Many states have banned or are poised to ban abortion with severely limited exceptions. Anti-abortion groups are drafting proposed state laws to preclude residents from accessing abortion care in other states.

Against this bleak backdrop, Maryland has taken important steps to protect abortion care.

First, Maryland has a statute legalizing abortion care. Specifically, Maryland law allows a person to terminate a pregnancy before viability and any time during pregnancy if necessary to protect a woman’s life and health.

Second, with the 2022 Abortion Care Access Act, Maryland joins several other states with laws that actively protect abortion access. Under the act, qualified providers — including nurse-practitioners and midwives — can provide abortion care along with physicians. The act protects providers from civil or criminal liability and generally requires Maryland Medical Assistance Program (Medicaid) and private insurers provide coverage for abortion care. The act also establishes the Abortion Care Clinical Training Program to train additional providers.

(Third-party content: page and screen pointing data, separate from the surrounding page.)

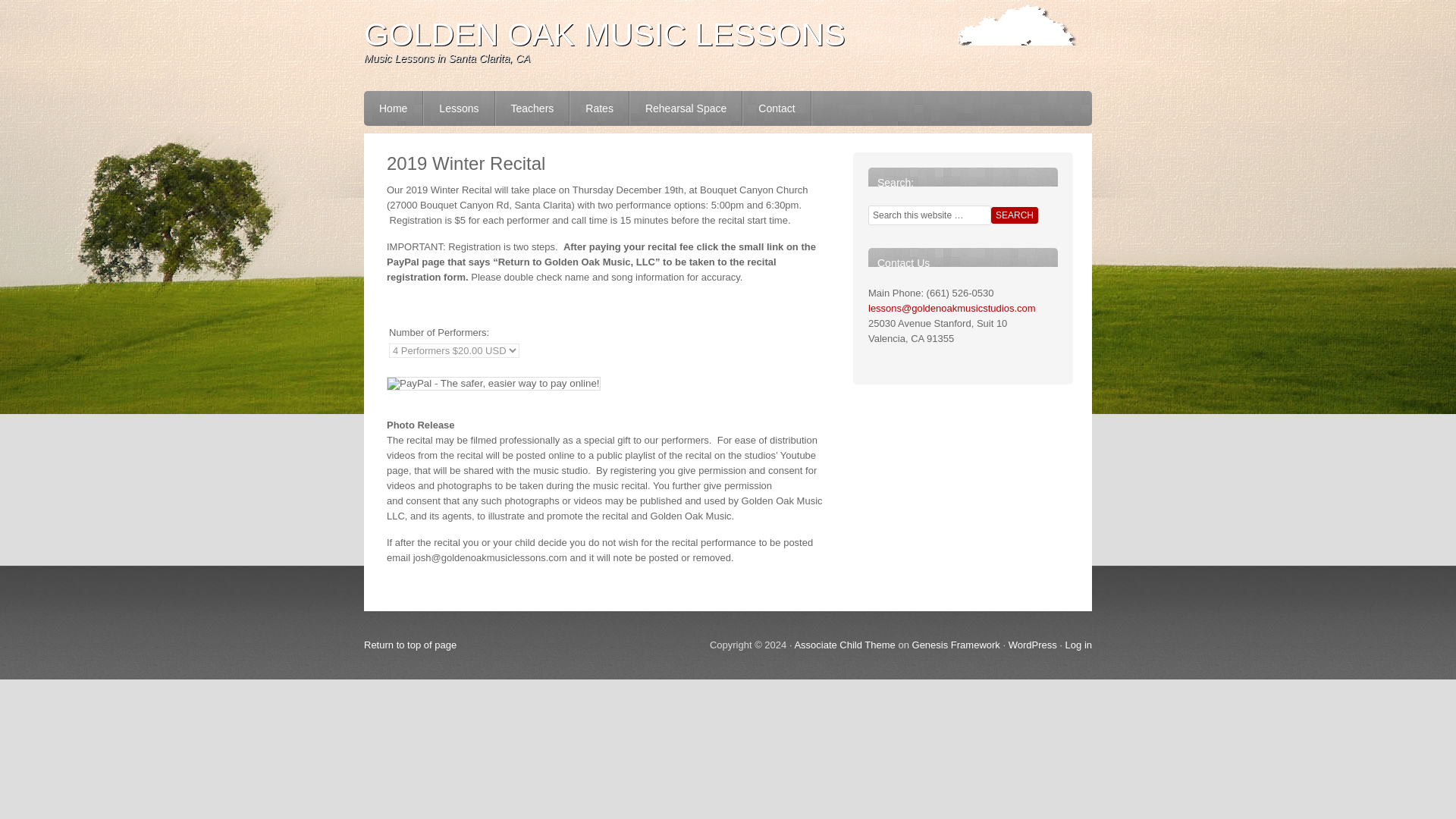
Home (393, 108)
WordPress (1033, 644)
Search (1014, 215)
Rehearsal Space (686, 108)
Return to top of page (410, 644)
Search (1014, 215)
Rates (600, 108)
Contact (776, 108)
Log in (1078, 644)
Search (1014, 215)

Third, Maryland’s criminal law offers protection from abortion-related prosecutions. Maryland law excludes a woman who undergoes a lawful abortion and a physician who provides lawful care from prosecution for murder or manslaughter of a viable fetus. The law also makes clear that it excludes fetal personhood claims.

Fourth, the Due Process and Equal Protection Clauses in the Maryland Declaration of Rights have been construed to be consistent with Supreme Court interpretation of the federal Constitution pre-Dobbs. Maryland also has an Equal Rights Amendment guaranteeing gender equality.

Even with these solid Maryland laws, there are important holes in abortion-care protections, however. For instance, the criminal law does not protect from prosecution a woman who experienced a miscarriage or stillbirth, third parties who assist a person seeking abortion care or the expanded grouping of health professionals now legally permitted to provide abortion care. Additionally, the law provides no protection from prosecution for reckless endangerment or abuse and neglect. These gaps are meaningful and have been used to initiate prosecutions in the state. We also must be mindful that Maryland is likely to become an even more common destination for people who need abortion care but live in states with strict anti-abortion laws.

So, what more should be done in Maryland to protect abortion care access?

First, we need to fully decriminalize pregnancy outcomes and prevent state intervention in pregnancy. Passing the Pregnant Person’s Freedom Act would modify current criminal law to protect a pregnant person from investigation and prosecution for pregnancy outcomes including stillbirth and miscarriage. It would also extend protection from prosecution to a person who assists a pregnant person in terminating a pregnancy.

Second, Maryland’s General Assembly should pass privacy laws that protect people who are or may become pregnant, and people who offer assistance. Although Maryland law does not impose reporting requirements regarding abortion care, it does not prohibit medical staff from reporting to law enforcement or other agencies. Maryland also needs to protect data and location privacy of Marylanders and visitors from surveillance.

Third, we can all play a role in amending the Maryland Constitution since amendments must be passed by the General Assembly and by voter referendum. A Right to Reproductive Liberty would make clear that reproductive liberty is a fundamental right in Maryland. This right would protect decisions to terminate a pregnancy, use contraception and carry a pregnancy to term. Relatedly, in appropriate litigation before them, Maryland courts should interpret Maryland’s Declaration of Rights and the Equal Rights Amendment to protect abortion rights.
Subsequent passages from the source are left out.